[Stored dataset items]
=-=-=
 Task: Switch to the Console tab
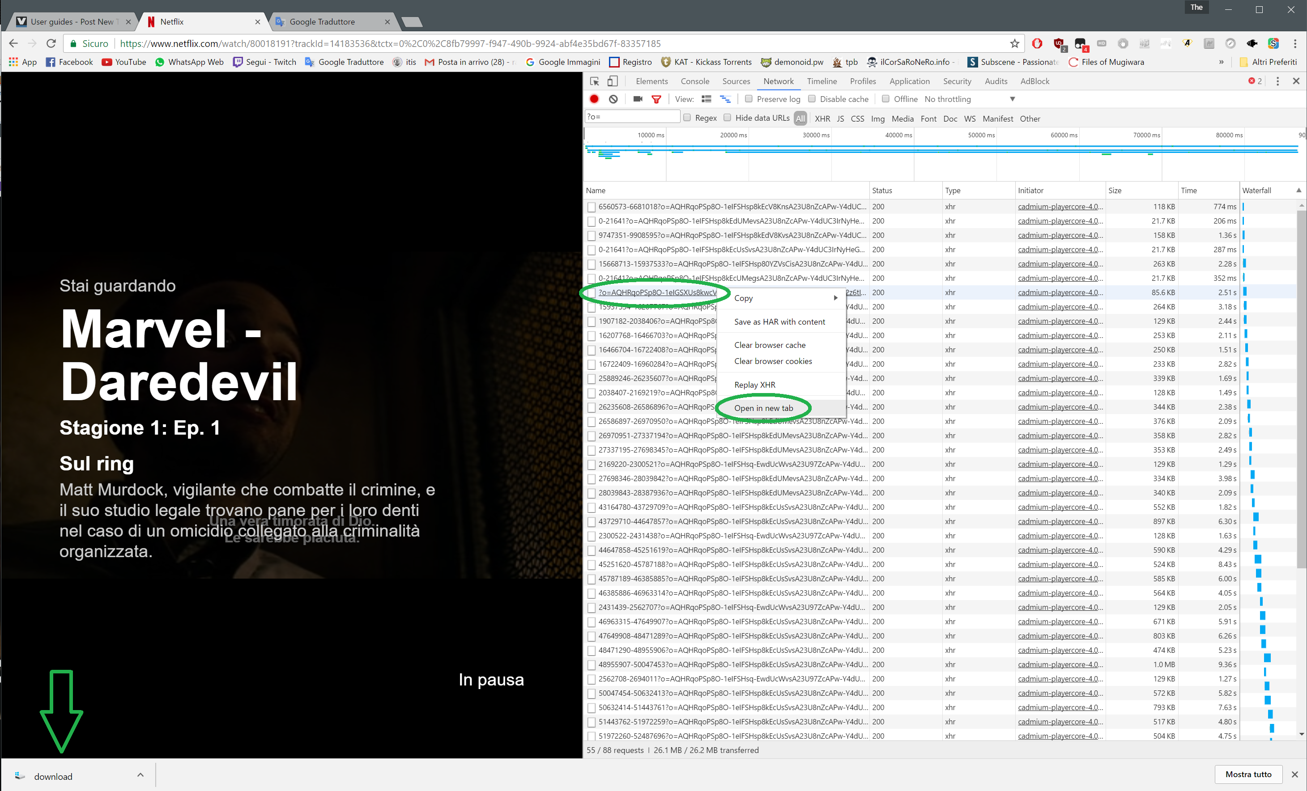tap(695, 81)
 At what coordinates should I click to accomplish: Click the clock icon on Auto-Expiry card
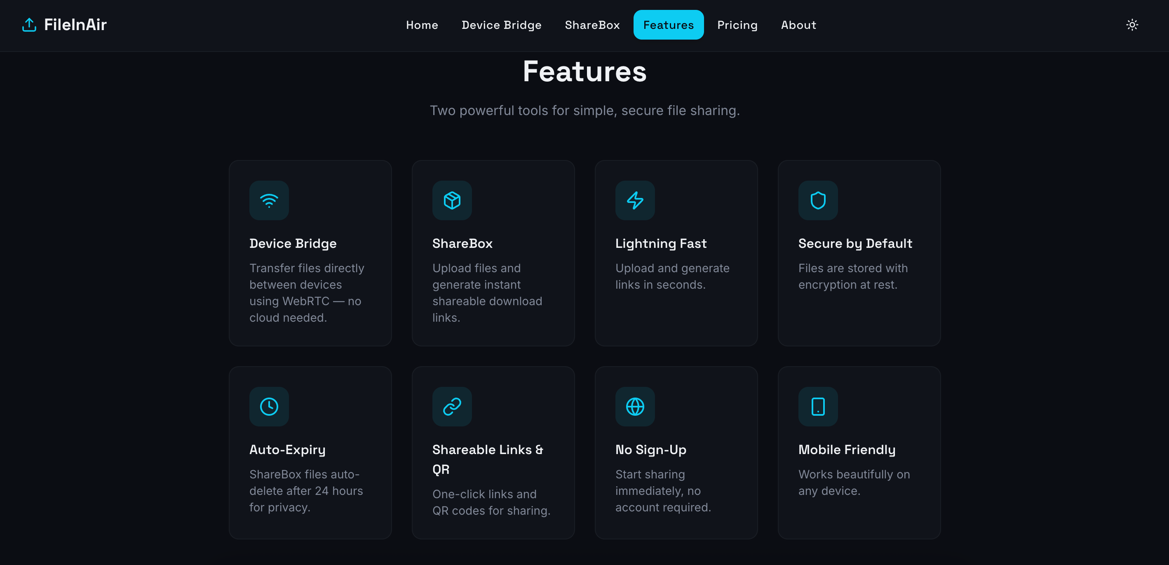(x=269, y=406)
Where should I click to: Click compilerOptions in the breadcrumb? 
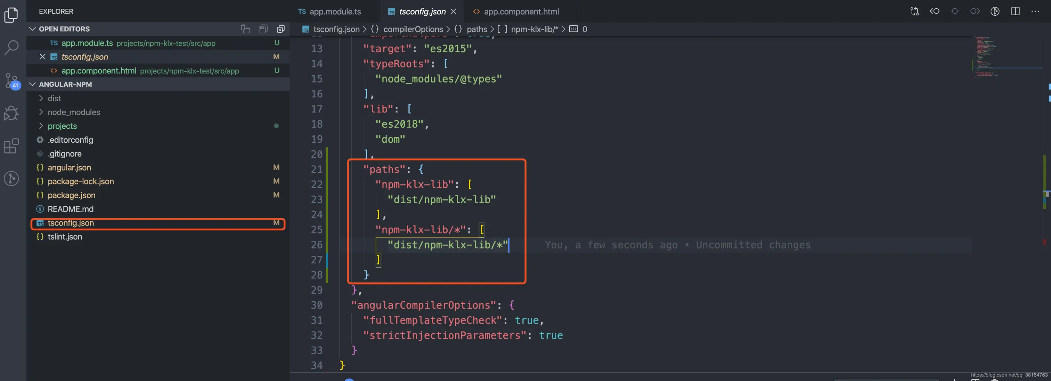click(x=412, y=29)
=-=-=
THE PROBLEM -
Each entry shown above must be quoted exactly, with its pictures left out.

WRITTEN RESPONSE -
 Task: Switch to the Console tab
tap(695, 81)
 At what coordinates should I click to accomplish: Click the clock icon on Auto-Expiry card
(x=269, y=406)
Where should I click to: Click compilerOptions in the breadcrumb? 
click(x=412, y=29)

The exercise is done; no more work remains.